BEGIN PASSAGE SHOWN

BY Miranda Neubauer | Tuesday, May 22 2012

A people power demonstration in Moscow on May 13. Photo: Evgeniy Isaev

Booker's brain

  • The uproar over Newark Mayor Cory Booker's comments about the Obama campaign's targeting of private equity continued yesterday, as the Republican National Committee promoted a petition for supporters to "stand with Cory," with a clip from his appearance on Meet the Press. Earlier, the Obama campaign explained why it had edited its version of Booker's explanatory video.

    Republicans were also running Google ads with the message Stand with Cory alongside some searches for Cory Booker, PolitickerNJ reported.

Petitioning for open access to academic research

  • Several open access advocates are promoting a We the People petition that would "Require free access over the Internet to scientific journal articles arising from taxpayer-funded research." The petition's supporters are calling attention to the petition with a website access2research.org and on social media. Begun on May 13, it has just under 6,000 signatures for a goal of 19,032 by June 19.

A new focus on the Internet from the Kremlin?

  • Russian activists are concerned about the new minister of communications in President Vladimir Putin's cabinet, the Washington Post reported:

    Putin named Nikolai Nikiforov, a 29-year-old tech-savvy public relations official from Kazan, as minister of communications. That suggests the Kremlin has finally decided to focus on the Internet, which it has essentially ignored until now, a move that might not be favorable for those who rely on social media to organize against the party in power.

Around the web

  • The Obama campaign has started a Joe Biden on the Road board on Pinterest.

  • According to the latest fundraising numbers, Republicans could begin outspending the Democrats, particularly due to the influence of conservative Super PACs, the New York Times reports:

    But even as the gap narrows, Republican and Democratic expenditures reflect starkly different bets on how to best spend money in the race’s first phases. Mr. Obama has used his early cash reserves to finance the creation of a massive political and technological infrastructure, placing field workers in swing states and using sophisticated data-mining techniques to rebuild his winning coalition from 2008.

  • The RNC has ended its relationship with an adviser tied to the controversial anti-Obama ad proposal submitted to Joe Ricketts.

  • Paul Ohm, a law professor and privacy expert at the University of Colorado, plans to join the FTC in August as a senior policy adviser focusing on Internet and mobile markets.

END PASSAGE SHOWN
BEGIN ROWS

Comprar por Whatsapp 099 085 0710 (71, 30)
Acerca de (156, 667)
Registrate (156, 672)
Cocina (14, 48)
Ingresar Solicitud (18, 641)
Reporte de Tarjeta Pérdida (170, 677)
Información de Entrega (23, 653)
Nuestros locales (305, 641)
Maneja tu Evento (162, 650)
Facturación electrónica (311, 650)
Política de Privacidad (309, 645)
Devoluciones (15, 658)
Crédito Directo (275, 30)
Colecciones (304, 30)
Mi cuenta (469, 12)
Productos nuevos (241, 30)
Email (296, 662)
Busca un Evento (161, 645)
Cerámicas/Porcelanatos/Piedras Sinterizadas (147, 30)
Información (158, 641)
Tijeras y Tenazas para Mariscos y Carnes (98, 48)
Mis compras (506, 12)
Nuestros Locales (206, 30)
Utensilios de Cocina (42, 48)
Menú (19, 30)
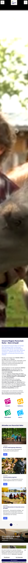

END ROWS

■ EXERCISE INSTRUCTIONS
A - Using the news roundup, decide whether each statement agrees with it, answering yes or no and quoting the words that settle it: (i) the open access petition began on May 13; (ii) Nikolai Nikiforov is from Moscow; (iii) Paul Ohm plans to join the FTC in August.
B - Reproduce the news roundup word for word, starting with "Petitioning for open" and going on through "from the Kremlin?".
The listing comes from a source separate from the news roundup.

■ EXERCISE RESPONSES
A -
(i) Yes: "Begun on May 13"
(ii) No: "a 29-year-old tech-savvy public relations official from Kazan"
(iii) Yes: "plans to join the FTC in August as a senior policy adviser"

B -
Petitioning for open access to academic research

  • Several open access advocates are promoting a We the People petition that would "Require free access over the Internet to scientific journal articles arising from taxpayer-funded research." The petition's supporters are calling attention to the petition with a website access2research.org and on social media. Begun on May 13, it has just under 6,000 signatures for a goal of 19,032 by June 19.

A new focus on the Internet from the Kremlin?